> _Aufgabe 1_: Schreibst du aus den Datensätzen die Zeilen wortgetreu ab, beginnend mit der Zeile, die „coordinates (257, 856).“ enthält, und endend nach der Zeile, die „The height and width of the screenshot is (1014, 1920). I“ enthält?

> _Auszug zum Lesen_:
┌──
Bei genauerem Hinschauen wird es jeweils gleichzeitig banaler und komplexer:

Was mir das transkribierte Gespräch mit meiner Tochter vor allem zeigt, ist das fortgeschrittene EingedrungenSein kapitalistischer Kontrollmechanismen in viereinhalb -jähriges Fleisch und Blut. Nein, sie will keine x-beliebigen Legomännchen, mit denen bereits ich als Kind gespielt hatte; sie will “diä paw patrol-”Figuren, und diese “münd gliich usxee”. Sie wird sie beim nächsten Geburtstag kriegen. Alle Anderes haben sie. Sie stehen in der Migros neben der Kasse. Fr. 6.50 das Stück.)
└──
> _Aufgabe 2_:
Beantworte zum Textauszug diese Fragen:
(a) Wie alt ist die Tochter?
(b) Wo in der Migros stehen die Figuren?
(c) Wie viel kostet eine Figur?

[Eine Folge von Datensätzen]
┌──
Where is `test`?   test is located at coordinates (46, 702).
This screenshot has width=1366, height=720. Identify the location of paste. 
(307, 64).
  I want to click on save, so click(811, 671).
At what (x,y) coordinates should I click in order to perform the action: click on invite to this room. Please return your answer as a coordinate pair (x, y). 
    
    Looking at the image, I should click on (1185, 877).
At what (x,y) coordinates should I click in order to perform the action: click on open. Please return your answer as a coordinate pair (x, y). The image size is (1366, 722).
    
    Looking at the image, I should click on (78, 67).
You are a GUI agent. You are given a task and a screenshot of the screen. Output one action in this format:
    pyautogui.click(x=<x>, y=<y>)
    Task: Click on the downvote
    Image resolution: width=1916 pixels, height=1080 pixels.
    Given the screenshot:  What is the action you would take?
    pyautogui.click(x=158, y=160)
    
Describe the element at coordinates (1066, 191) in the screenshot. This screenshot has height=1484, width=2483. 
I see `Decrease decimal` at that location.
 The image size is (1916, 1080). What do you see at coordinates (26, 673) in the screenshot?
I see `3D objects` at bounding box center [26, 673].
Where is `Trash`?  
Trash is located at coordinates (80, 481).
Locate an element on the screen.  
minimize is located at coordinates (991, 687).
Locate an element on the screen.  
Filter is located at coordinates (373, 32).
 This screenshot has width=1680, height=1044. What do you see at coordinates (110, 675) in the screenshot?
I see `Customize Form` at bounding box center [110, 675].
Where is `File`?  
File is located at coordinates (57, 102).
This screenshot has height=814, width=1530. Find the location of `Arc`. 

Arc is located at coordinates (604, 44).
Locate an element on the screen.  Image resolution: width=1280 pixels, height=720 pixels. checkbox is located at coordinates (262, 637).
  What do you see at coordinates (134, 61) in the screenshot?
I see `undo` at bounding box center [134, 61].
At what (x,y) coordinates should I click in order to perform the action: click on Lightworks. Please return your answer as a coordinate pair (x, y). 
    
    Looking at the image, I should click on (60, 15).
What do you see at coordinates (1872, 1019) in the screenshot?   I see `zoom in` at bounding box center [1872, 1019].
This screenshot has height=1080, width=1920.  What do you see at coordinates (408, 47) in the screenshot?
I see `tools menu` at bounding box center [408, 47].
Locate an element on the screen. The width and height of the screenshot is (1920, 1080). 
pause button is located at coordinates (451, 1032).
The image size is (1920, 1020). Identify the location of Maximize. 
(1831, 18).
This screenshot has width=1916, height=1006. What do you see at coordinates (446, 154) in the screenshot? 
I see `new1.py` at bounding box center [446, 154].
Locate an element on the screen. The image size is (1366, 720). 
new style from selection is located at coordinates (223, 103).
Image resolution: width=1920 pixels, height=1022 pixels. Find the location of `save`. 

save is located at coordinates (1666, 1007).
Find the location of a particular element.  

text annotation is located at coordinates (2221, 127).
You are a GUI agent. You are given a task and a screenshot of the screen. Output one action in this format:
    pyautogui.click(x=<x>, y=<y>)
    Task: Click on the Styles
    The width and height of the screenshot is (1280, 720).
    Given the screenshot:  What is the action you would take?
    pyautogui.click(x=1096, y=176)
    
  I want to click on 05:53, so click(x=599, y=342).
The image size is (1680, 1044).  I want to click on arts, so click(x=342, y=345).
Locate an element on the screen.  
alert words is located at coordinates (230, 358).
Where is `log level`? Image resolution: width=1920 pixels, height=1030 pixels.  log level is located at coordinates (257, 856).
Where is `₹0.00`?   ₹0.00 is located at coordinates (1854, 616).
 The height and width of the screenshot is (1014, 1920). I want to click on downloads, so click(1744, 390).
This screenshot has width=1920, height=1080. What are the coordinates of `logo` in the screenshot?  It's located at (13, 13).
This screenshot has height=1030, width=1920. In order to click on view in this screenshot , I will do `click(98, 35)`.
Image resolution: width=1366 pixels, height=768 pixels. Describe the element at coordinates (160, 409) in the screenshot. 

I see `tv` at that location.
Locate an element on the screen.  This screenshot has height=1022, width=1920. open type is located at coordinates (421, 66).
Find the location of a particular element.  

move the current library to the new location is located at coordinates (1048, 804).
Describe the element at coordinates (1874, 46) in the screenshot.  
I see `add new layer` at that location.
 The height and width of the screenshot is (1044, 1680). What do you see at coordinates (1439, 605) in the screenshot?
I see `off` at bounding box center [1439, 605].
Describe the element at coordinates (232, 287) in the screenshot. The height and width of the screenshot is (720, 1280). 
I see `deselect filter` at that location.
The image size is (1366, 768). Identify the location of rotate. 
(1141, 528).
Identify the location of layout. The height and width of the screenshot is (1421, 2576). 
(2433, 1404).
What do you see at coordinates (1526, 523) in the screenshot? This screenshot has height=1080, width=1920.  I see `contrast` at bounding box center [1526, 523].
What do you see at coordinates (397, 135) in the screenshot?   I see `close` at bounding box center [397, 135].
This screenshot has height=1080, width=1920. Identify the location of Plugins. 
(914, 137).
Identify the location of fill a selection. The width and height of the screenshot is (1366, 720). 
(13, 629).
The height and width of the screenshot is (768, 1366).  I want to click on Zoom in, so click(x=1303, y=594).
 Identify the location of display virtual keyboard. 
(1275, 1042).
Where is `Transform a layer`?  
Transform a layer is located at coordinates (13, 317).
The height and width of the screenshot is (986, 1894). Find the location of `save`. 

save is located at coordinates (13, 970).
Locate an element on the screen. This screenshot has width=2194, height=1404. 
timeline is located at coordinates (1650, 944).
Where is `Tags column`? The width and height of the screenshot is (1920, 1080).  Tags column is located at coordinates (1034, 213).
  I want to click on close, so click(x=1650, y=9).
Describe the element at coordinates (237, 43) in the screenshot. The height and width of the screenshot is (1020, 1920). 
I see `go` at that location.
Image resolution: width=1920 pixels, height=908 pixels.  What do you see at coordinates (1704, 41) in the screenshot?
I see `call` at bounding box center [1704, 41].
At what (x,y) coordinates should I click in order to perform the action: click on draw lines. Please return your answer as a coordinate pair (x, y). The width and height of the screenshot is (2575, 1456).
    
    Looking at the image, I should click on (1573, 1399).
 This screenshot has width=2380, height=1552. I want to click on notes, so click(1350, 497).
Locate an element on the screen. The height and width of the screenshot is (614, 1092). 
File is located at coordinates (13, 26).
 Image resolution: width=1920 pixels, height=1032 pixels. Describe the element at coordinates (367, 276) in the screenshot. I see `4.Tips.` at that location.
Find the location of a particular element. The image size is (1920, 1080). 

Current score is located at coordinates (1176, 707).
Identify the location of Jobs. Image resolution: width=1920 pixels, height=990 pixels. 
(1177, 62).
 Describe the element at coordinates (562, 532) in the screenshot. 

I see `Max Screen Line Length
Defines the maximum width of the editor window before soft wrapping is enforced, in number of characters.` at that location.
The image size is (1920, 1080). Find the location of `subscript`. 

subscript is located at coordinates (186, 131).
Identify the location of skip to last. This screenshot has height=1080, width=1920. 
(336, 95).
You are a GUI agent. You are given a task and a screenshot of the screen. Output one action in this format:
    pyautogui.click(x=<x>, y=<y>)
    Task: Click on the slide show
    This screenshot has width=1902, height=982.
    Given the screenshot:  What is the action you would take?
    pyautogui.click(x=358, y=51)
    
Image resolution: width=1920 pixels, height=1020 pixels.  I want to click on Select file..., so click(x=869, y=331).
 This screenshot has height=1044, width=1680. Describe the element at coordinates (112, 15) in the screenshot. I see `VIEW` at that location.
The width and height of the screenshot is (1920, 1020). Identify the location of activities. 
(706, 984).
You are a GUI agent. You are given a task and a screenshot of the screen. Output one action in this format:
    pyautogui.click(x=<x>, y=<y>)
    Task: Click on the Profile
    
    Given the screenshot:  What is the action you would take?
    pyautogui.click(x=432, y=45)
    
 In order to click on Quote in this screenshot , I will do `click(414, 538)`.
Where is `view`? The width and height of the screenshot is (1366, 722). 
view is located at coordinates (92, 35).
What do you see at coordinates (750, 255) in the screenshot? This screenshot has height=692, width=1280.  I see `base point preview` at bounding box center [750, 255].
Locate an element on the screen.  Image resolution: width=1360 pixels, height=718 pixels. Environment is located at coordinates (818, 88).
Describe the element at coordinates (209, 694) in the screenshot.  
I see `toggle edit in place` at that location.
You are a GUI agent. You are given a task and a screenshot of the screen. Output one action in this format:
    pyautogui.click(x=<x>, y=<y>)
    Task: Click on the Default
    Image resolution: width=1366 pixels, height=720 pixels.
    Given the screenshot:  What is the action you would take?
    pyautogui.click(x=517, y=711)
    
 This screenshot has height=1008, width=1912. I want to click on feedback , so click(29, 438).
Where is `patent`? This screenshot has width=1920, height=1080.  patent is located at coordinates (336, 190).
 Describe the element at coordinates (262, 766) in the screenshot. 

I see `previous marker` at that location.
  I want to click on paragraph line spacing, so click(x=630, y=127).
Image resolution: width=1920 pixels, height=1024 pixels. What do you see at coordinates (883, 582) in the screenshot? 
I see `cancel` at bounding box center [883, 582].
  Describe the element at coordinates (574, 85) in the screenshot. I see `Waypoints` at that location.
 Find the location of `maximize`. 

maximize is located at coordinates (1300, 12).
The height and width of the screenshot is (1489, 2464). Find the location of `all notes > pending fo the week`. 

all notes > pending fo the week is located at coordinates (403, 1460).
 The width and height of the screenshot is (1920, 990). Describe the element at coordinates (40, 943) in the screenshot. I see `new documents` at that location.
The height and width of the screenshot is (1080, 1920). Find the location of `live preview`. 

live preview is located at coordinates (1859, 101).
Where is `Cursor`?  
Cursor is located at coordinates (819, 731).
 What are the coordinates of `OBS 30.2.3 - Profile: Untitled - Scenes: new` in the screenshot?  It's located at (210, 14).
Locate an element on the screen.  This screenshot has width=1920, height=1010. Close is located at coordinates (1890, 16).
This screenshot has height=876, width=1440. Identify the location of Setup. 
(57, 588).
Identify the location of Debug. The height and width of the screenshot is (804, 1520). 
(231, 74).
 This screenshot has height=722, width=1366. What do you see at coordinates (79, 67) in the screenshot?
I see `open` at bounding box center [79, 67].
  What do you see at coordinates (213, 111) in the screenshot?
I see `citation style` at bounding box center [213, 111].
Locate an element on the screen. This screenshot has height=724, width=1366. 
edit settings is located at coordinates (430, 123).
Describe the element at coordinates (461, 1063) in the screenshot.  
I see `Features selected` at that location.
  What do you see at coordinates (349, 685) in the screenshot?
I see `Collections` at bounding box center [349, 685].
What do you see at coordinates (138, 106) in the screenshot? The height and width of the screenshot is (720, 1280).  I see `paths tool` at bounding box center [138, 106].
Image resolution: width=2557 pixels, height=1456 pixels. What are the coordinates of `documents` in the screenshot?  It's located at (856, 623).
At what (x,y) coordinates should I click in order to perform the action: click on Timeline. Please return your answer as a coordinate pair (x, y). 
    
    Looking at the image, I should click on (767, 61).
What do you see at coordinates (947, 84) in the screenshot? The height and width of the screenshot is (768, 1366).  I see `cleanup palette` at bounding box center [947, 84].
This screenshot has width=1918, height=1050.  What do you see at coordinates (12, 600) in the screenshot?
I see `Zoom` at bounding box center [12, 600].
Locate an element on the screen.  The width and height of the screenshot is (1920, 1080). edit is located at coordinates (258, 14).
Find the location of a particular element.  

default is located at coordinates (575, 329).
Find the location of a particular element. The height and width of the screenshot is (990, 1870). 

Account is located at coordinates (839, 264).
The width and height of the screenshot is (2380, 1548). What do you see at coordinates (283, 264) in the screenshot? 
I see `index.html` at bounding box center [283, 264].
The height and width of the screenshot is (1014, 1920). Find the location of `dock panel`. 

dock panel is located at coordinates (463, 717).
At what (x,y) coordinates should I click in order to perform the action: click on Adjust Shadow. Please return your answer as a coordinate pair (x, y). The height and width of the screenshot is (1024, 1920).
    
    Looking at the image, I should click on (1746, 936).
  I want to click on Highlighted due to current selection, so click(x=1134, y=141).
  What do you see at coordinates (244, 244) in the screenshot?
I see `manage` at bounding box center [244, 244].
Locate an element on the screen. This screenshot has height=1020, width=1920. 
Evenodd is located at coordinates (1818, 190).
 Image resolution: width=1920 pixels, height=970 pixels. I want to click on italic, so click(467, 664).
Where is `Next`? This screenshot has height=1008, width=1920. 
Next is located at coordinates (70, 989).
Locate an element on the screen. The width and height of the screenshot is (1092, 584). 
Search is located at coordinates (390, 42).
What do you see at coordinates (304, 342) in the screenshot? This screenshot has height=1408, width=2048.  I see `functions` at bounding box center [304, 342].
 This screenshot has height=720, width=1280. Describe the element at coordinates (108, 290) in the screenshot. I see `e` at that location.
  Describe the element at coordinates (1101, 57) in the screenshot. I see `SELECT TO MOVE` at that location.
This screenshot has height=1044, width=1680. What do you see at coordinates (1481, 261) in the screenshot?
└──
> _Lösung 1_:
Where is `log level`? Image resolution: width=1920 pixels, height=1030 pixels.  log level is located at coordinates (257, 856).
Where is `₹0.00`?   ₹0.00 is located at coordinates (1854, 616).
 The height and width of the screenshot is (1014, 1920). I want to click on downloads, so click(1744, 390).

> _Lösung 2_:
(a) Viereinhalb Jahre.
(b) Neben der Kasse.
(c) Fr. 6.50 das Stück.